What is asked: Please swap each "Click" in the lines below for "Select" and write the lines out again with nothing else changed.

Listing:
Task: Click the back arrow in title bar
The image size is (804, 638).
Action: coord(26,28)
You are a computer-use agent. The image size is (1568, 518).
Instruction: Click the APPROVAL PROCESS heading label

The completed task:
Task: Select the back arrow in title bar
The image size is (804, 638).
Action: coord(26,28)
You are a computer-use agent. The image size is (1568, 518).
Instruction: Select the APPROVAL PROCESS heading label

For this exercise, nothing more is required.